**Goal of the exercise**
Reproduce the full abstract on dental pulp stem cells below word for word.
Text provided START
The secretome of human dental pulp stem cells protects myoblasts from hypoxia-induced injury via the Wnt/β-catenin pathway

Human dental pulp stem cells (hDPSCs) present several advantages, including their ability to be non-invasively harvested without ethical concern. The secretome of hDPSCs can promote the functional recovery of various tissue injuries. However, the protective effects on hypoxia-induced skeletal muscle injury remain to be explored. The present study demonstrated that C2C12 myoblast coculture with hDPSCs attenuated CoCl(2)-induced hypoxic injury compared with C2C12 alone. The hDPSC secretome increased cell viability and differentiation and decreased G2/M cell cycle arrest under hypoxic conditions. These results were further verified using hDPSC-conditioned medium (hDPSC-CM). The present data revealed that the protective effects of hDPSC-CM depend on the concentration ratio of the CM. In terms of the underlying molecular mechanism, hDPSC-CM activated the Wnt/β-catenin pathway, which increased the protein levels of Wnt1, phosphorylated-glycogen synthase kinase-3β and β-catenin and the mRNA levels of Wnt target genes. By contrast, an inhibitor (XAV939) of Wnt/β-catenin diminished the protective effects of hDPSC-CM. Taken together, the findings of the present study demonstrated that the hDPSC secretome alleviated the hypoxia-induced myoblast injury potentially through regulating the Wnt/β-catenin pathway. These findings may provide new insight into a therapeutic alternative using the hDPSC secretome in skeletal muscle hypoxia-related diseases.
Text provided END
Information supplied START
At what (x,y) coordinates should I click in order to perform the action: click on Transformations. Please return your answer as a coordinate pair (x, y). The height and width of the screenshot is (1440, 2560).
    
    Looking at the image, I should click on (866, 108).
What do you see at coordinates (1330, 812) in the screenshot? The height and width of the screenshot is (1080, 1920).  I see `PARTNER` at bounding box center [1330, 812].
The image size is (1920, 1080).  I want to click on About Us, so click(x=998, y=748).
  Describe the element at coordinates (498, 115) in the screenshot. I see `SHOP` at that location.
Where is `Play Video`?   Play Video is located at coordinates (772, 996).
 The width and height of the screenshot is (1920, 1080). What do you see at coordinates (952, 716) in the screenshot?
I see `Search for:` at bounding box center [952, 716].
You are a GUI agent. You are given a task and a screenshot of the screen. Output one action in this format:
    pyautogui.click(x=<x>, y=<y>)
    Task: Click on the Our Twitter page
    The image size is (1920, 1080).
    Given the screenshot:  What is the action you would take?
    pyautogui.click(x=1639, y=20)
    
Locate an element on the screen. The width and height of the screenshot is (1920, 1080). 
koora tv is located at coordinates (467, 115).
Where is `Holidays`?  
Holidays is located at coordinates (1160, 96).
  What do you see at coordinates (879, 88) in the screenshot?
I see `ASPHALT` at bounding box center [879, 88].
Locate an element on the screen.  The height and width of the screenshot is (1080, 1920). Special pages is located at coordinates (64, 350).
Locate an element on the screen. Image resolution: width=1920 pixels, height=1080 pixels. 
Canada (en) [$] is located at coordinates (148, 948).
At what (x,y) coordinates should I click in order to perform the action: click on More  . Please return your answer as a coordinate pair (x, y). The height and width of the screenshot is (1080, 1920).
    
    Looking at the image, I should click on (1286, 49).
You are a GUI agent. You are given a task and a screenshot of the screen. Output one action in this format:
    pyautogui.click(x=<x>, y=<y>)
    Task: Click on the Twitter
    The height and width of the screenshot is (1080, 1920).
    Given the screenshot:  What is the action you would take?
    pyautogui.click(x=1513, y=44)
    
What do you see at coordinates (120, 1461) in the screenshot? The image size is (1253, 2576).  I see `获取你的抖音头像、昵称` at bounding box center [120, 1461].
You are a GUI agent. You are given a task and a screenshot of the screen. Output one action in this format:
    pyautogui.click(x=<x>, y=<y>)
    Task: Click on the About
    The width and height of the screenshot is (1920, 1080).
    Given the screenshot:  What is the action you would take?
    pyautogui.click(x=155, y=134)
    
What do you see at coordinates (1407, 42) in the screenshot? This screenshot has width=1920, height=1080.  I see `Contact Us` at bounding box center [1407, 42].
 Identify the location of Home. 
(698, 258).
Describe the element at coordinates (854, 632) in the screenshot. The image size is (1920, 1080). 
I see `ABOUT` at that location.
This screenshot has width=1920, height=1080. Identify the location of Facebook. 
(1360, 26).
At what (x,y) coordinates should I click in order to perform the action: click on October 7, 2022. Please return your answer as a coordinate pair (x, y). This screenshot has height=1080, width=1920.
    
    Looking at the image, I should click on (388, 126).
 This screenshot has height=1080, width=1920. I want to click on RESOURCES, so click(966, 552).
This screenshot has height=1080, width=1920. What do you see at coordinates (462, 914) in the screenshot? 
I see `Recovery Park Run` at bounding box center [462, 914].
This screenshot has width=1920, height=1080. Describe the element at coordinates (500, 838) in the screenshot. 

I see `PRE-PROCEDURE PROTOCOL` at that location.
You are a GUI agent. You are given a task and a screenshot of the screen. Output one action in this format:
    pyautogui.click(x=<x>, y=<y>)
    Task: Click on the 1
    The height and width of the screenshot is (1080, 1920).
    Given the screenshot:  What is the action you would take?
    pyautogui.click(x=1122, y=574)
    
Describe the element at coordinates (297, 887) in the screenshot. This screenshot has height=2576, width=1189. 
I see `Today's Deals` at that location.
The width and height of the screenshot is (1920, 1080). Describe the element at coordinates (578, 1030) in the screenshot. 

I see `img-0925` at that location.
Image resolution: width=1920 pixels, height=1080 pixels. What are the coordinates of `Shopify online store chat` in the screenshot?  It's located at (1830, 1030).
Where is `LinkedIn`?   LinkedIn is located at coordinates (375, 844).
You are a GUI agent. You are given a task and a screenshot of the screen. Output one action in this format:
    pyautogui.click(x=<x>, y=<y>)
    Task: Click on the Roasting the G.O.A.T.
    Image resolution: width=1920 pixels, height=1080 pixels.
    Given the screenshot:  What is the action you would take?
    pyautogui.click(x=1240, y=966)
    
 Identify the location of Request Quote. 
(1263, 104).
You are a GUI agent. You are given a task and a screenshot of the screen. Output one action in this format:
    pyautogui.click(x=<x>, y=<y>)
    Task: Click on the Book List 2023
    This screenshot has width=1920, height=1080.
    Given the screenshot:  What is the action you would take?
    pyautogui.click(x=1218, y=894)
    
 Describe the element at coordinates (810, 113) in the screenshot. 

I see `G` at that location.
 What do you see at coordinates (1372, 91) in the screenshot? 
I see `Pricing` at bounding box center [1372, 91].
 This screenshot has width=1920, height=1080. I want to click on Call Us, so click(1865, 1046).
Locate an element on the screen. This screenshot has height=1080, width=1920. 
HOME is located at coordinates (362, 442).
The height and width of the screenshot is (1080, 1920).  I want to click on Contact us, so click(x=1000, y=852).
Information supplied END
**Reply to the exercise**
The secretome of human dental pulp stem cells protects myoblasts from hypoxia-induced injury via the Wnt/β-catenin pathway

Human dental pulp stem cells (hDPSCs) present several advantages, including their ability to be non-invasively harvested without ethical concern. The secretome of hDPSCs can promote the functional recovery of various tissue injuries. However, the protective effects on hypoxia-induced skeletal muscle injury remain to be explored. The present study demonstrated that C2C12 myoblast coculture with hDPSCs attenuated CoCl(2)-induced hypoxic injury compared with C2C12 alone. The hDPSC secretome increased cell viability and differentiation and decreased G2/M cell cycle arrest under hypoxic conditions. These results were further verified using hDPSC-conditioned medium (hDPSC-CM). The present data revealed that the protective effects of hDPSC-CM depend on the concentration ratio of the CM. In terms of the underlying molecular mechanism, hDPSC-CM activated the Wnt/β-catenin pathway, which increased the protein levels of Wnt1, phosphorylated-glycogen synthase kinase-3β and β-catenin and the mRNA levels of Wnt target genes. By contrast, an inhibitor (XAV939) of Wnt/β-catenin diminished the protective effects of hDPSC-CM. Taken together, the findings of the present study demonstrated that the hDPSC secretome alleviated the hypoxia-induced myoblast injury potentially through regulating the Wnt/β-catenin pathway. These findings may provide new insight into a therapeutic alternative using the hDPSC secretome in skeletal muscle hypoxia-related diseases.